■ What is needed
Each line from the start of the listing below through the line containing "You are a computer-use agent. Screen" should be reproduced exactly, with no others.

···

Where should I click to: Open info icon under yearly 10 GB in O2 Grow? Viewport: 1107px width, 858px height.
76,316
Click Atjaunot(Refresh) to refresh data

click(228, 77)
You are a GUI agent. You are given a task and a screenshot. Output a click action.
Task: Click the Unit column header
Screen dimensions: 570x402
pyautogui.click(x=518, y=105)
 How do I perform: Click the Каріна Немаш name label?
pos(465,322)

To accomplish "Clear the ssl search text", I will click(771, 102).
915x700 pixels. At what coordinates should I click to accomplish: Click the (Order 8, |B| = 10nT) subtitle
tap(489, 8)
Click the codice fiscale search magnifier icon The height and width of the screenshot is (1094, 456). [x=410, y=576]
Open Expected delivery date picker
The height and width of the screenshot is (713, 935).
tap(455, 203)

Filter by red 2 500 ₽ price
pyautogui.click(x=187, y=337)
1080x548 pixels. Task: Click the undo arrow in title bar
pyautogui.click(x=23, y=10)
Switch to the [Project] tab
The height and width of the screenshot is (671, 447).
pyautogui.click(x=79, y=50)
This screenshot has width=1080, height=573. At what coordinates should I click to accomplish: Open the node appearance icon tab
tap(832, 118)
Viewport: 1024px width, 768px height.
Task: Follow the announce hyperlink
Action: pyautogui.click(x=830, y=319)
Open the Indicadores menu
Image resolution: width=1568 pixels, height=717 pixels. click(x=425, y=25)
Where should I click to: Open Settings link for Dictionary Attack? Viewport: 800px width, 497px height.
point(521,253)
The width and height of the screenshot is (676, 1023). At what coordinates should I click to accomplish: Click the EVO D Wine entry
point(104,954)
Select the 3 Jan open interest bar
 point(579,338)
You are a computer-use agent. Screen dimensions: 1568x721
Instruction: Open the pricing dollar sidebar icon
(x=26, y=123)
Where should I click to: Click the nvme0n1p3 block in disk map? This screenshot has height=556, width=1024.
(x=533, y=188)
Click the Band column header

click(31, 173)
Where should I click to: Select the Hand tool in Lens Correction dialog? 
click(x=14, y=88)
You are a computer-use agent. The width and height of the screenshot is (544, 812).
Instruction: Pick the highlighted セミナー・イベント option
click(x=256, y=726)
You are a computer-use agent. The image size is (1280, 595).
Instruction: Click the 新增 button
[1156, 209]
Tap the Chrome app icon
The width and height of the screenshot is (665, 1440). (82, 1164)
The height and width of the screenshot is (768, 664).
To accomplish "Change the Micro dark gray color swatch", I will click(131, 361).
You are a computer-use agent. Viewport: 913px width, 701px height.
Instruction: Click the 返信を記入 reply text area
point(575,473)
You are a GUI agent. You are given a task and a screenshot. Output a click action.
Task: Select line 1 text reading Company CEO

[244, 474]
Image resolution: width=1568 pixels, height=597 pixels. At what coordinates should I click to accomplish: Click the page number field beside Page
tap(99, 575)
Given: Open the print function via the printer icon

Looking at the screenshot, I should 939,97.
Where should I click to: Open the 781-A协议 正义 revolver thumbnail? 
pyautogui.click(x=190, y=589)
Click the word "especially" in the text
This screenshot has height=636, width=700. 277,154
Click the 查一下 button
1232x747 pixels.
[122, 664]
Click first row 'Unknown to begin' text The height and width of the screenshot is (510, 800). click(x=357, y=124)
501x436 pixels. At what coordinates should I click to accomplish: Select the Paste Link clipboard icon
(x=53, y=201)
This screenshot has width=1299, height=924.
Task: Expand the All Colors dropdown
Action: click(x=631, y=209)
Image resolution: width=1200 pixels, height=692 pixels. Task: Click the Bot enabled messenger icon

···

■ Solution to this exercise
Where should I click to: Open info icon under yearly 10 GB in O2 Grow? Viewport: 1107px width, 858px height.
76,316
Click Atjaunot(Refresh) to refresh data

click(228, 77)
You are a GUI agent. You are given a task and a screenshot. Output a click action.
Task: Click the Unit column header
Screen dimensions: 570x402
pyautogui.click(x=518, y=105)
 How do I perform: Click the Каріна Немаш name label?
pos(465,322)

To accomplish "Clear the ssl search text", I will click(771, 102).
915x700 pixels. At what coordinates should I click to accomplish: Click the (Order 8, |B| = 10nT) subtitle
tap(489, 8)
Click the codice fiscale search magnifier icon The height and width of the screenshot is (1094, 456). [x=410, y=576]
Open Expected delivery date picker
The height and width of the screenshot is (713, 935).
tap(455, 203)

Filter by red 2 500 ₽ price
pyautogui.click(x=187, y=337)
1080x548 pixels. Task: Click the undo arrow in title bar
pyautogui.click(x=23, y=10)
Switch to the [Project] tab
The height and width of the screenshot is (671, 447).
pyautogui.click(x=79, y=50)
This screenshot has width=1080, height=573. At what coordinates should I click to accomplish: Open the node appearance icon tab
tap(832, 118)
Viewport: 1024px width, 768px height.
Task: Follow the announce hyperlink
Action: pyautogui.click(x=830, y=319)
Open the Indicadores menu
Image resolution: width=1568 pixels, height=717 pixels. click(x=425, y=25)
Where should I click to: Open Settings link for Dictionary Attack? Viewport: 800px width, 497px height.
point(521,253)
The width and height of the screenshot is (676, 1023). At what coordinates should I click to accomplish: Click the EVO D Wine entry
point(104,954)
Select the 3 Jan open interest bar
 point(579,338)
You are a computer-use agent. Screen dimensions: 1568x721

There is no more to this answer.